◆ THE EXERCISE
Reproduce every row below without changing anything in it, and leave the pictures out of your copy.

◆ RECORDS SUPPLIED
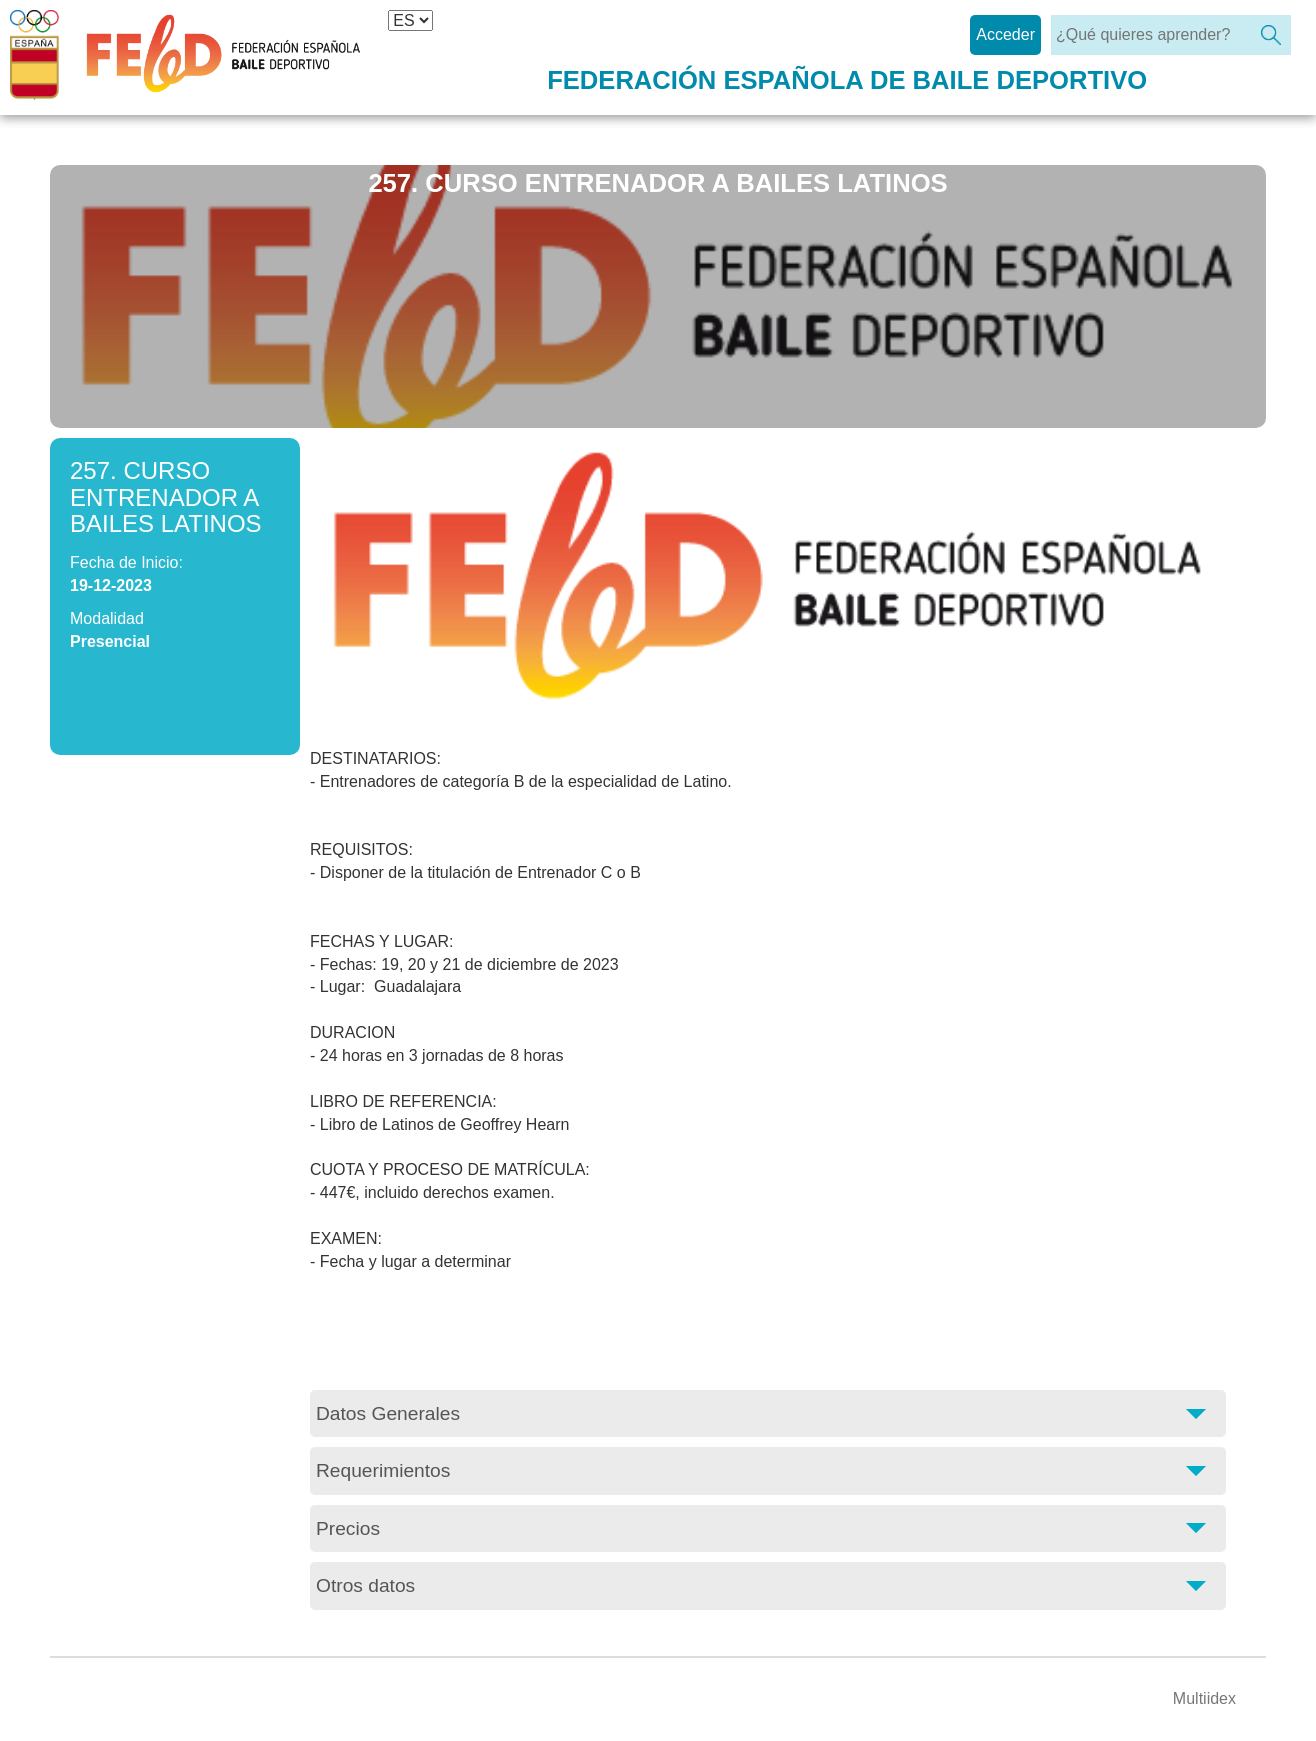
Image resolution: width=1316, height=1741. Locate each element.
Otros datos (365, 1585)
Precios (348, 1528)
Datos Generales (388, 1413)
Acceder (1005, 34)
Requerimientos (383, 1470)
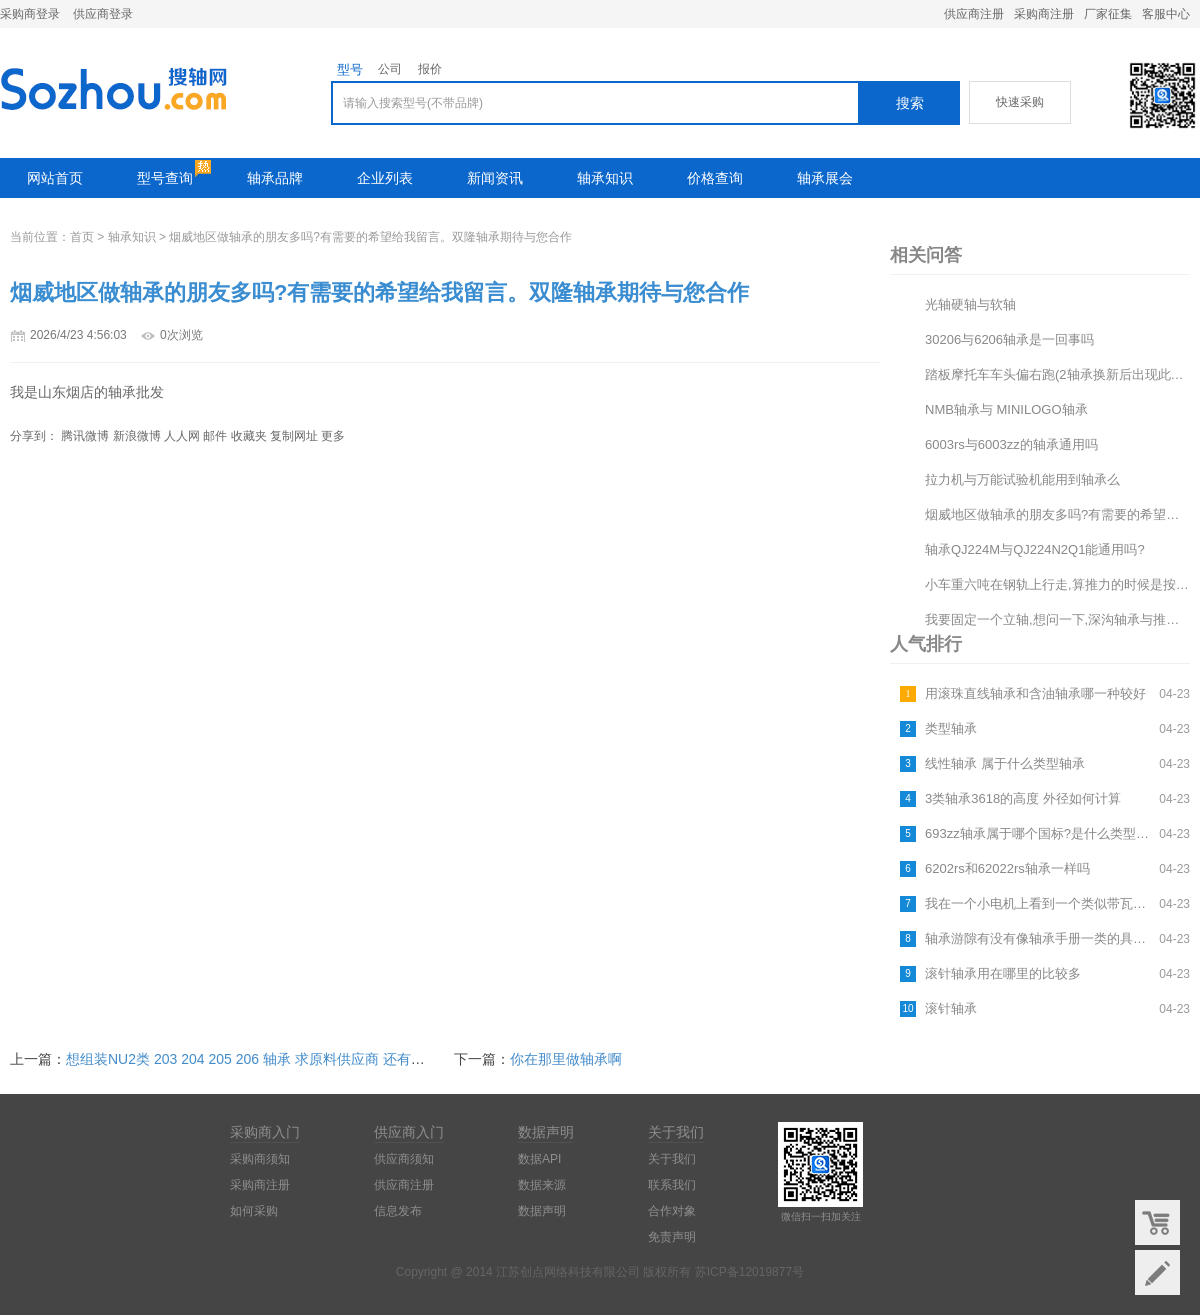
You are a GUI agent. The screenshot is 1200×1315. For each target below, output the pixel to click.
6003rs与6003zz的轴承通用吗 (1011, 444)
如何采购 (254, 1211)
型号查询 (165, 178)
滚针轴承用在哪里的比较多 (1003, 973)
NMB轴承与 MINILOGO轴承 (1006, 409)
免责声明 (672, 1237)
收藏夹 (249, 436)
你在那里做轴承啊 (566, 1059)
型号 (350, 69)
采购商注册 (1044, 14)
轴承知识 (605, 178)
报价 (430, 69)
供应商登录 (103, 14)
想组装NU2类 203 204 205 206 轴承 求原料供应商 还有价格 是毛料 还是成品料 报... (327, 1059)
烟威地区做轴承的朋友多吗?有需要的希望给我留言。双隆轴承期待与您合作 (1057, 514)
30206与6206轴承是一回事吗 (1009, 339)
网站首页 (55, 178)
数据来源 (542, 1185)
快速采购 (1020, 102)
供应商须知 (404, 1159)
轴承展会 (825, 178)
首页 (82, 237)
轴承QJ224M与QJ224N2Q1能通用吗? (1035, 549)
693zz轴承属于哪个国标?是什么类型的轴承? (1039, 833)
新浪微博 (137, 436)
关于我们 (672, 1159)
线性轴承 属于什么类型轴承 (1005, 763)
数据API (539, 1159)
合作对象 (672, 1211)
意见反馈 (1157, 1272)
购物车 (1157, 1222)
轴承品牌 (275, 178)
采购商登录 (30, 14)
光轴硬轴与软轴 (970, 304)
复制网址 (294, 436)
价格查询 (715, 178)
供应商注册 (974, 14)
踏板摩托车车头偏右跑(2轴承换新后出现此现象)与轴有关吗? (1057, 374)
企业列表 (385, 178)
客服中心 (1166, 14)
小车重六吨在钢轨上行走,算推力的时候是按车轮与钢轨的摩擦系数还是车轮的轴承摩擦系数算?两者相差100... (1057, 584)
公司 (390, 69)
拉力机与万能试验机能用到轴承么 (1022, 479)
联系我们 (672, 1185)
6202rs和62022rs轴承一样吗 (1007, 868)
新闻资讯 (495, 178)
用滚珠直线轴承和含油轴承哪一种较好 (1035, 693)
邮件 (215, 436)
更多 (333, 436)
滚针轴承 (951, 1008)
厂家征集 (1108, 14)
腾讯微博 (85, 436)
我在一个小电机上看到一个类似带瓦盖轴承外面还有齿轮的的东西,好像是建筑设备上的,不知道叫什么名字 (1039, 903)
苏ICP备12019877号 (749, 1272)
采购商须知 (260, 1159)
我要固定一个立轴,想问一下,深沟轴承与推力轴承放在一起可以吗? (1057, 619)
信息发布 (398, 1211)
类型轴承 (951, 728)
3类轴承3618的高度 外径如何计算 (1023, 798)
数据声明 (542, 1211)
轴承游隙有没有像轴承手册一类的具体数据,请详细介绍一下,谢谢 (1039, 938)
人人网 (182, 436)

◆ FULL ANSWER
Image resolution: width=1316, height=1741. Locate each element.
Otros datos (365, 1585)
Precios (348, 1528)
Datos Generales (388, 1413)
Acceder (1005, 34)
Requerimientos (383, 1470)
You are a GUI agent. The screenshot is 1200×1315. For each target below, output the pixel to click.
6003rs与6003zz的轴承通用吗 (1011, 444)
如何采购 (254, 1211)
型号查询 (165, 178)
滚针轴承用在哪里的比较多 (1003, 973)
NMB轴承与 MINILOGO轴承 (1006, 409)
免责声明 (672, 1237)
收藏夹 (249, 436)
你在那里做轴承啊 (566, 1059)
型号 (350, 69)
采购商注册 (1044, 14)
轴承知识 (605, 178)
报价 (430, 69)
供应商登录 (103, 14)
想组装NU2类 203 204 205 206 轴承 求原料供应商 还有价格 是毛料 还是成品料 报... (327, 1059)
烟威地区做轴承的朋友多吗?有需要的希望给我留言。双隆轴承期待与您合作 (1057, 514)
30206与6206轴承是一回事吗 (1009, 339)
网站首页 (55, 178)
数据来源 (542, 1185)
快速采购 (1020, 102)
供应商须知 (404, 1159)
轴承展会 (825, 178)
首页 (82, 237)
轴承QJ224M与QJ224N2Q1能通用吗? (1035, 549)
693zz轴承属于哪个国标?是什么类型的轴承? (1039, 833)
新浪微博 (137, 436)
关于我们 (672, 1159)
线性轴承 属于什么类型轴承 (1005, 763)
数据API (539, 1159)
合作对象 (672, 1211)
意见反馈 (1157, 1272)
购物车 (1157, 1222)
轴承品牌 (275, 178)
采购商登录 (30, 14)
光轴硬轴与软轴 (970, 304)
复制网址 (294, 436)
价格查询 (715, 178)
供应商注册 (974, 14)
踏板摩托车车头偏右跑(2轴承换新后出现此现象)与轴有关吗? (1057, 374)
企业列表 (385, 178)
客服中心 (1166, 14)
小车重六吨在钢轨上行走,算推力的时候是按车轮与钢轨的摩擦系数还是车轮的轴承摩擦系数算?两者相差100... (1057, 584)
公司 (390, 69)
拉力机与万能试验机能用到轴承么 (1022, 479)
联系我们 (672, 1185)
6202rs和62022rs轴承一样吗 (1007, 868)
新闻资讯 (495, 178)
用滚珠直线轴承和含油轴承哪一种较好 (1035, 693)
邮件 (215, 436)
更多 (333, 436)
滚针轴承 (951, 1008)
厂家征集 (1108, 14)
腾讯微博 (85, 436)
我在一个小电机上看到一个类似带瓦盖轴承外面还有齿轮的的东西,好像是建筑设备上的,不知道叫什么名字 (1039, 903)
苏ICP备12019877号 (749, 1272)
采购商须知 (260, 1159)
我要固定一个立轴,想问一下,深沟轴承与推力轴承放在一起可以吗? (1057, 619)
信息发布 (398, 1211)
类型轴承 (951, 728)
3类轴承3618的高度 外径如何计算 (1023, 798)
数据声明 (542, 1211)
轴承游隙有没有像轴承手册一类的具体数据,请详细介绍一下,谢谢 (1039, 938)
人人网 (182, 436)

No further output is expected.